The Lady Vanishes: With Cynthia Carroll’s Resignation, Only Two FTSE-100 Firms Run By Women
Cynthia Carroll has resigned as the chief executive officer of mining behemoth Anglo-American plc after almost six years under enormous shareholder pressure arising from continuing strikes in South Africa and a dramatic fall in profits.
Carroll reportedly quit on her own volition, although the vultures had been circling around her for quite a while.
Management Today reported that Anglo-Americans profits plunged by 38 percent this year from 2011, while revenues fell by 10 percent. Moreover, the ongoing strike by thousands of miners in South African have seriously dented the company’s platinum production, suggesting the weak results may persist.
The company’s market value has also been cut by about one-quarter since Carroll took the helm in March 2007.

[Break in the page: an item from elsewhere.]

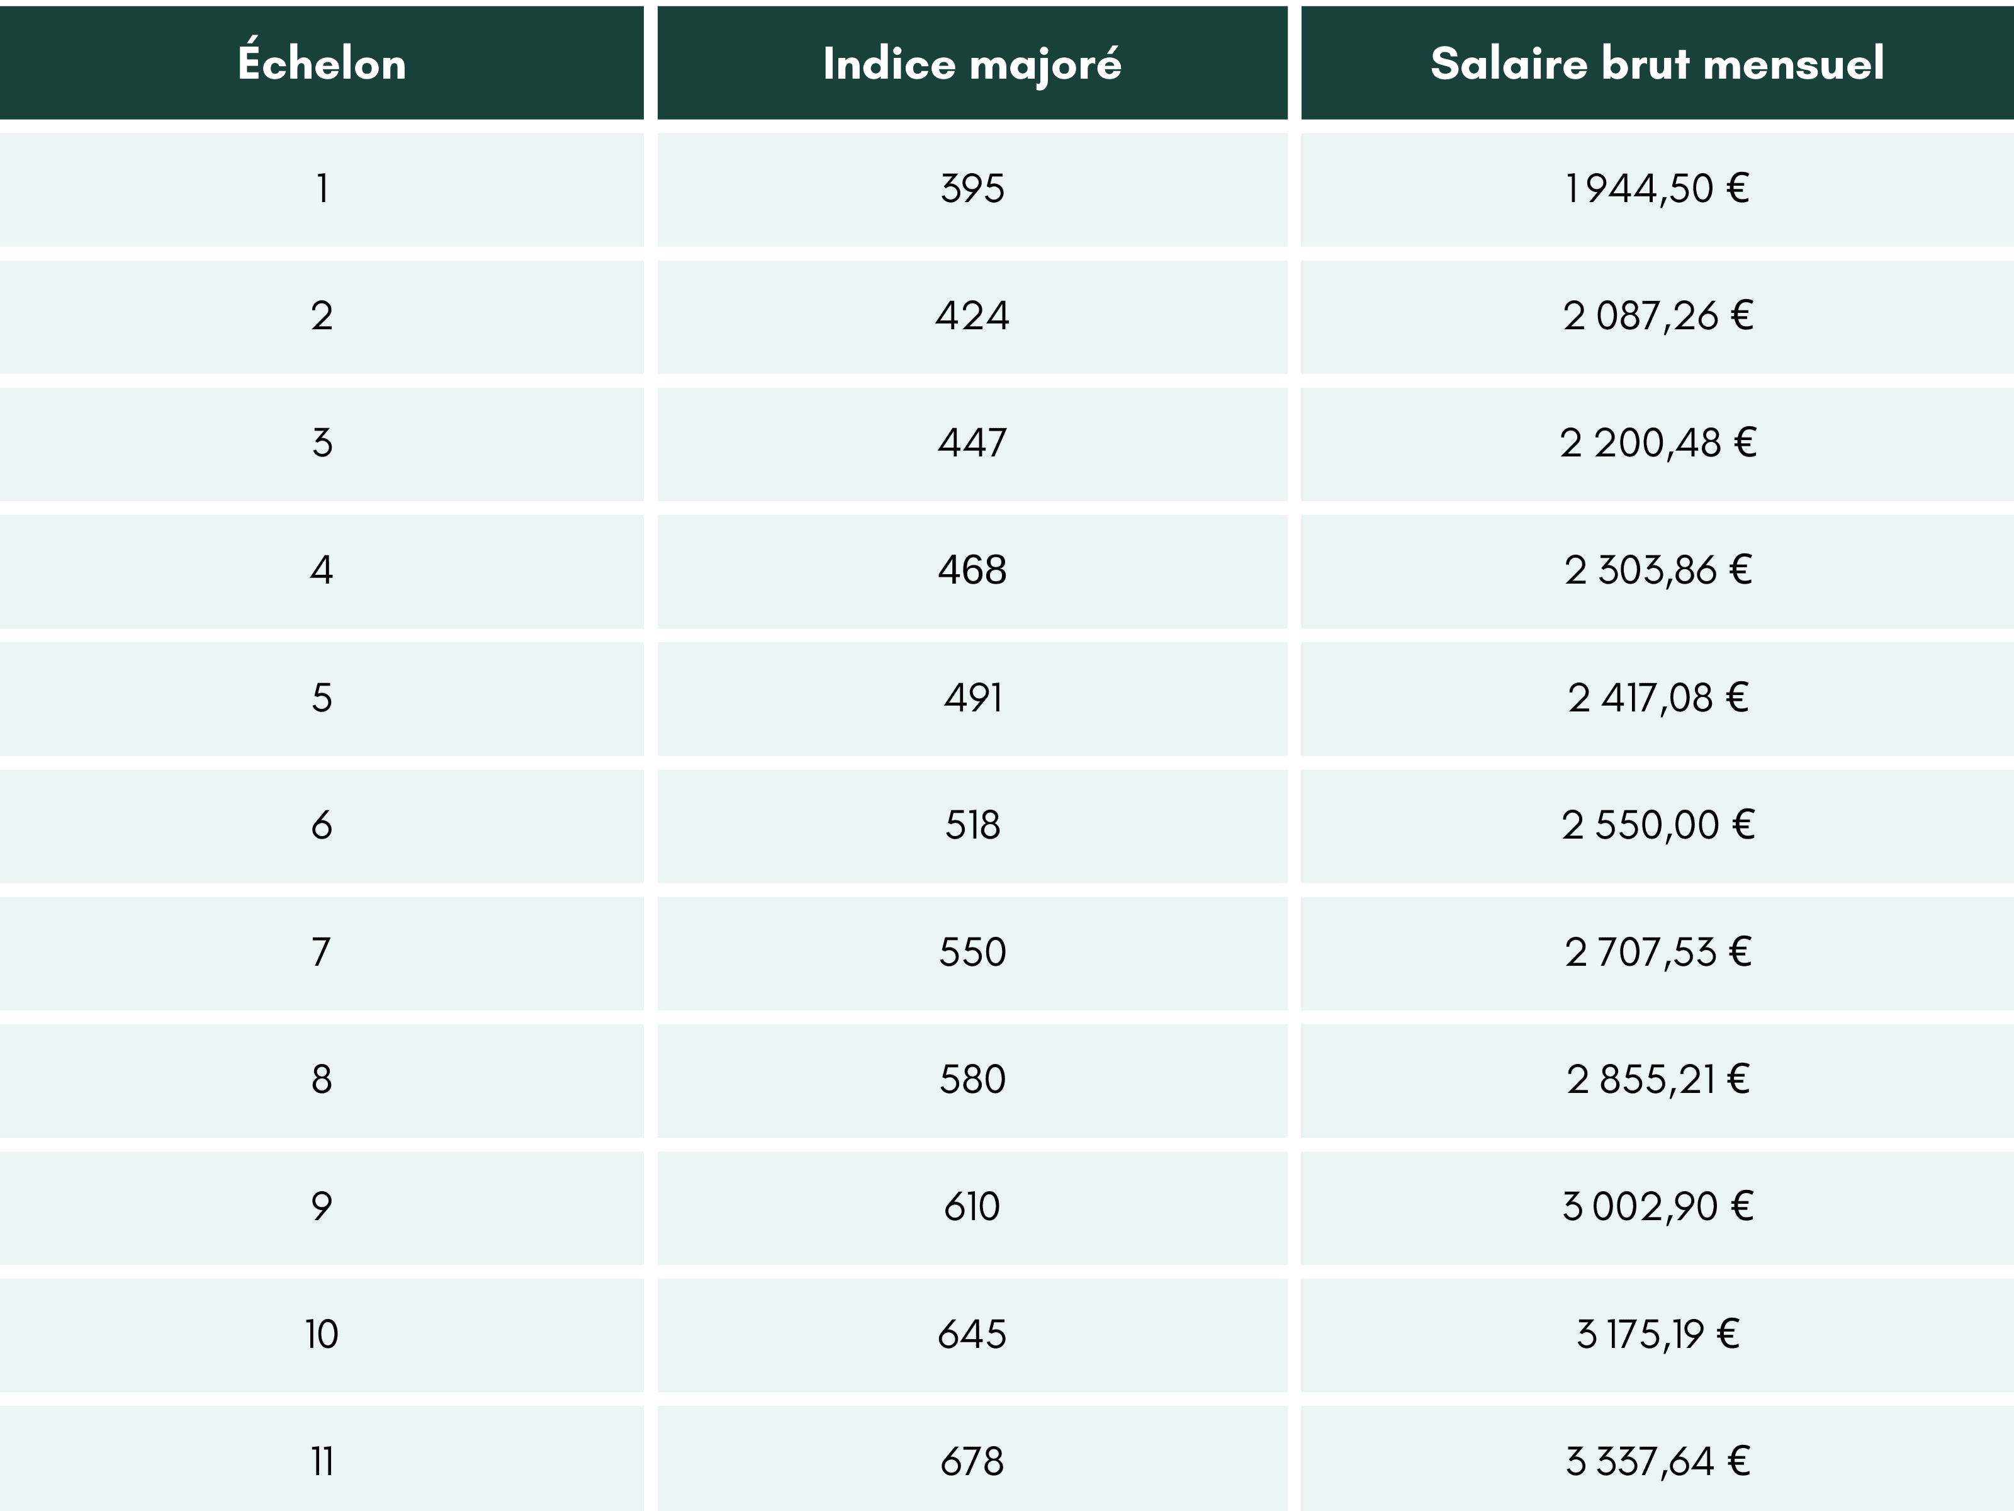Select the Échelon 3 cell
Viewport: 2014px width, 1511px height.
(x=321, y=443)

However, the American-born Carroll was unique in that she was the first non-South African – and more importantly – the first woman ever to lead Anglo-American. Moreover, her departure comes on the heels of the resignation of another prominent female CEO of an FTSE-100 company, Dame Marjorie Scardino of British publishing giant, Pearson plc. In fact, Scardino (who will be replaced by a man named John Fallon), was the first woman ever to take over a FTSE-100 firm sixteen years ago.
The exits of Carroll and Scardino now leaves only two women CEOs at companies in the FTSE-100 index -- Alison Cooper of Imperial Tobacco Group and Angela Ahrendts at Burberry Group. (Interestingly, three of the four aforementioned ladies – Carroll, Scardino, and Ahrendts – are all American, not British).
“It does reflect badly on U.K. corporate governance,” Manish Singh, head of investment at Crossbridge Capital in London, told Bloomberg.
“The U.K. is a G-8 nation. If we don’t see women represented well here, what hope do we have of achieving it in the rest of the world?”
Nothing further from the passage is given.